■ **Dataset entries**
····················

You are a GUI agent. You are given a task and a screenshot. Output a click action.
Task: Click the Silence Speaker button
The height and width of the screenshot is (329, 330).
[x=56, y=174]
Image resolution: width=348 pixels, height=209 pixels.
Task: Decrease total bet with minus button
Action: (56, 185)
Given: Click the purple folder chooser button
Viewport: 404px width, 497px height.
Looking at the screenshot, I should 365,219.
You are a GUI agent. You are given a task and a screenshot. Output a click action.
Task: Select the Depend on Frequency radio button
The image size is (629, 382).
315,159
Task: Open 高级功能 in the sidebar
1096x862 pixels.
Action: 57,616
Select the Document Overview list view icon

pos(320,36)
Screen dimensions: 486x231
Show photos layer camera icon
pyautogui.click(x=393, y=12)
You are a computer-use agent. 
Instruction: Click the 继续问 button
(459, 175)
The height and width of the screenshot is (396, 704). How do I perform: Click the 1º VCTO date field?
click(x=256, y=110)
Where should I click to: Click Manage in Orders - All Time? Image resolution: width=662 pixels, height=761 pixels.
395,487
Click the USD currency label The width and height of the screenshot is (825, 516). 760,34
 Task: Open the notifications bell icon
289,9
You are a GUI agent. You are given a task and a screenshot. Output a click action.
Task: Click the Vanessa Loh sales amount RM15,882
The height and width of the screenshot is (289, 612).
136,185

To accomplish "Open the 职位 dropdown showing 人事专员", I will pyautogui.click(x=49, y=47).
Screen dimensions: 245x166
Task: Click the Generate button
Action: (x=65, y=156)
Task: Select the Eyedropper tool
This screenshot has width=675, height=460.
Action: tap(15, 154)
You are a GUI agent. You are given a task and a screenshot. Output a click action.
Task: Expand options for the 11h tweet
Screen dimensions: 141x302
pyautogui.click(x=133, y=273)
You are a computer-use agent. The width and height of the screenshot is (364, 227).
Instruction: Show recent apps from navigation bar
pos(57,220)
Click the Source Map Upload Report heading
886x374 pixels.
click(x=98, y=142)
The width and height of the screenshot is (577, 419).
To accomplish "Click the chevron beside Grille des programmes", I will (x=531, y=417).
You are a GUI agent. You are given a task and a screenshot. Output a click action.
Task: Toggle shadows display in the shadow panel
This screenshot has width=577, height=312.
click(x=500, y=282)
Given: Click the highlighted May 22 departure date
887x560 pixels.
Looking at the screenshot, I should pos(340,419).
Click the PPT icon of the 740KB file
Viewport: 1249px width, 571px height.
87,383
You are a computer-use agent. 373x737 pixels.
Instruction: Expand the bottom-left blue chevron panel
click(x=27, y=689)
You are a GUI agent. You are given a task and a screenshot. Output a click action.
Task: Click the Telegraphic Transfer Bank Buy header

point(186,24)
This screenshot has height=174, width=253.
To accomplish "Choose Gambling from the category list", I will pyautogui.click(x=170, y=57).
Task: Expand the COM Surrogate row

····················

■ **PROBLEM REQUIREMENTS**
Every record is to be written out verbatim.

■ **EXERCISE OUTPUT**
You are a GUI agent. You are given a task and a screenshot. Output a click action.
Task: Click the Silence Speaker button
The height and width of the screenshot is (329, 330).
[x=56, y=174]
Image resolution: width=348 pixels, height=209 pixels.
Task: Decrease total bet with minus button
Action: (56, 185)
Given: Click the purple folder chooser button
Viewport: 404px width, 497px height.
Looking at the screenshot, I should 365,219.
You are a GUI agent. You are given a task and a screenshot. Output a click action.
Task: Select the Depend on Frequency radio button
The image size is (629, 382).
315,159
Task: Open 高级功能 in the sidebar
1096x862 pixels.
Action: 57,616
Select the Document Overview list view icon

pos(320,36)
Screen dimensions: 486x231
Show photos layer camera icon
pyautogui.click(x=393, y=12)
You are a computer-use agent. 
Instruction: Click the 继续问 button
(459, 175)
The height and width of the screenshot is (396, 704). How do I perform: Click the 1º VCTO date field?
click(x=256, y=110)
Where should I click to: Click Manage in Orders - All Time? Image resolution: width=662 pixels, height=761 pixels.
395,487
Click the USD currency label The width and height of the screenshot is (825, 516). 760,34
 Task: Open the notifications bell icon
289,9
You are a GUI agent. You are given a task and a screenshot. Output a click action.
Task: Click the Vanessa Loh sales amount RM15,882
The height and width of the screenshot is (289, 612).
136,185

To accomplish "Open the 职位 dropdown showing 人事专员", I will pyautogui.click(x=49, y=47).
Screen dimensions: 245x166
Task: Click the Generate button
Action: (x=65, y=156)
Task: Select the Eyedropper tool
This screenshot has width=675, height=460.
Action: tap(15, 154)
You are a GUI agent. You are given a task and a screenshot. Output a click action.
Task: Expand options for the 11h tweet
Screen dimensions: 141x302
pyautogui.click(x=133, y=273)
You are a computer-use agent. The width and height of the screenshot is (364, 227).
Instruction: Show recent apps from navigation bar
pos(57,220)
Click the Source Map Upload Report heading
886x374 pixels.
click(x=98, y=142)
The width and height of the screenshot is (577, 419).
To accomplish "Click the chevron beside Grille des programmes", I will (x=531, y=417).
You are a GUI agent. You are given a task and a screenshot. Output a click action.
Task: Toggle shadows display in the shadow panel
This screenshot has width=577, height=312.
click(x=500, y=282)
Given: Click the highlighted May 22 departure date
887x560 pixels.
Looking at the screenshot, I should pos(340,419).
Click the PPT icon of the 740KB file
Viewport: 1249px width, 571px height.
87,383
You are a computer-use agent. 373x737 pixels.
Instruction: Expand the bottom-left blue chevron panel
click(x=27, y=689)
You are a GUI agent. You are given a task and a screenshot. Output a click action.
Task: Click the Telegraphic Transfer Bank Buy header

point(186,24)
This screenshot has height=174, width=253.
To accomplish "Choose Gambling from the category list", I will pyautogui.click(x=170, y=57).
Task: Expand the COM Surrogate row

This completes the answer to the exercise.